[Opening Provided entries section]
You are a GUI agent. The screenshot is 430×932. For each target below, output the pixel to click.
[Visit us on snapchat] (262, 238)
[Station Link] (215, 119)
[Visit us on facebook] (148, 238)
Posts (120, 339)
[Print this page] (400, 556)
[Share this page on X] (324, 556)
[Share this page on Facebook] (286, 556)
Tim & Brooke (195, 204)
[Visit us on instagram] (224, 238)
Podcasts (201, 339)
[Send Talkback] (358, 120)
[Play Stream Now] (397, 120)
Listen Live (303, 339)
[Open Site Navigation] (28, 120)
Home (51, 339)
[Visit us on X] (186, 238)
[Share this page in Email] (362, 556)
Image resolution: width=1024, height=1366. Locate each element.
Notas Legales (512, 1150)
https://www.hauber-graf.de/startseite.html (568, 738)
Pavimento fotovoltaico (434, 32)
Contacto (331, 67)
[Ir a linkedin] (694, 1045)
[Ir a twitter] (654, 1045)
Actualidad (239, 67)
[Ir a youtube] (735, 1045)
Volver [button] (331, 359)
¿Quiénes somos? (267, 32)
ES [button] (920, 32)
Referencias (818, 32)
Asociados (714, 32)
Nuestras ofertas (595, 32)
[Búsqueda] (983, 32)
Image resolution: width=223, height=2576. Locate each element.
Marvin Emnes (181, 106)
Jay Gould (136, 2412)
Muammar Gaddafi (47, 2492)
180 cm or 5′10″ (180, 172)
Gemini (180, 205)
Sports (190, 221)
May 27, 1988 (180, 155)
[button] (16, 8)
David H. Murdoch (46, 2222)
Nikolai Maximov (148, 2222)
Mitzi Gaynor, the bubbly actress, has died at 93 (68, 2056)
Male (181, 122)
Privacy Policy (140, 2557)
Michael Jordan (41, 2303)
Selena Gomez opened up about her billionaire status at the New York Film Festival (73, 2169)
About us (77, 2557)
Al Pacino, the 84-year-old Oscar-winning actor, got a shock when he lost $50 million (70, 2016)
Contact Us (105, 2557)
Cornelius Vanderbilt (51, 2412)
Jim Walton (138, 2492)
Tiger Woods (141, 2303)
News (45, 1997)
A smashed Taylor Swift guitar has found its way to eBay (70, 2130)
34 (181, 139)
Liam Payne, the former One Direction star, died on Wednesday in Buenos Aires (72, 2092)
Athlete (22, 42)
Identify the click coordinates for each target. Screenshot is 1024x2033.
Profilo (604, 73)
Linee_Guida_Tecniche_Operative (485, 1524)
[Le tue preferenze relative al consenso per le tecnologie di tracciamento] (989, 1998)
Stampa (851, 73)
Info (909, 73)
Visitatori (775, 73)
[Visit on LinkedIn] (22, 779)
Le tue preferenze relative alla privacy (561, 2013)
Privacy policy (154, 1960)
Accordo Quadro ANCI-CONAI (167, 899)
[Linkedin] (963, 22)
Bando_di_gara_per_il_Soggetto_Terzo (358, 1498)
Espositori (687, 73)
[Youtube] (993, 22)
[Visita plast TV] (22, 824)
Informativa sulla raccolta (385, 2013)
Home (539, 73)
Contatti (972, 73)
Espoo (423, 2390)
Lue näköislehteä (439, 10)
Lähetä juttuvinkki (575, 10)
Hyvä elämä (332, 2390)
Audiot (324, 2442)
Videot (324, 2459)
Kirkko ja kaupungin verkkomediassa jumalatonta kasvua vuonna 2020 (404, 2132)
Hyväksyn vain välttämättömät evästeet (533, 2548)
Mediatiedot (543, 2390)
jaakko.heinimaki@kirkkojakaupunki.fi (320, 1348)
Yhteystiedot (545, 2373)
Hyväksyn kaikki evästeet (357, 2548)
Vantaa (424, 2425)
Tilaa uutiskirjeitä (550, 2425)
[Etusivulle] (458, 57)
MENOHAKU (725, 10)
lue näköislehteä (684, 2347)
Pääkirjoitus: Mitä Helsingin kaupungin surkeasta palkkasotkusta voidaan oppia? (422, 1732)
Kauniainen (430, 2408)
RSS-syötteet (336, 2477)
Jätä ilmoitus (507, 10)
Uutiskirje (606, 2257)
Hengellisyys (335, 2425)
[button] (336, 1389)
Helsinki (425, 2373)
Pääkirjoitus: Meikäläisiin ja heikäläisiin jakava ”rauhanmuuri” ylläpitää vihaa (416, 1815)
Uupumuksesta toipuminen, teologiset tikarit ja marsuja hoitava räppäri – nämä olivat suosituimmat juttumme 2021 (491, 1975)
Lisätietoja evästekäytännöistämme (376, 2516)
[Closing Provided entries section]
• **Work request**:
Return, exactly, the lines from the first line of the records above to the line containing "Nuestras ofertas (595, 32)", both included.

• **The completed task**:
You are a GUI agent. The screenshot is 430×932. For each target below, output the pixel to click.
[Visit us on snapchat] (262, 238)
[Station Link] (215, 119)
[Visit us on facebook] (148, 238)
Posts (120, 339)
[Print this page] (400, 556)
[Share this page on X] (324, 556)
[Share this page on Facebook] (286, 556)
Tim & Brooke (195, 204)
[Visit us on instagram] (224, 238)
Podcasts (201, 339)
[Send Talkback] (358, 120)
[Play Stream Now] (397, 120)
Listen Live (303, 339)
[Open Site Navigation] (28, 120)
Home (51, 339)
[Visit us on X] (186, 238)
[Share this page in Email] (362, 556)
Image resolution: width=1024, height=1366. Locate each element.
Notas Legales (512, 1150)
https://www.hauber-graf.de/startseite.html (568, 738)
Pavimento fotovoltaico (434, 32)
Contacto (331, 67)
[Ir a linkedin] (694, 1045)
[Ir a twitter] (654, 1045)
Actualidad (239, 67)
[Ir a youtube] (735, 1045)
Volver [button] (331, 359)
¿Quiénes somos? (267, 32)
ES [button] (920, 32)
Referencias (818, 32)
Asociados (714, 32)
Nuestras ofertas (595, 32)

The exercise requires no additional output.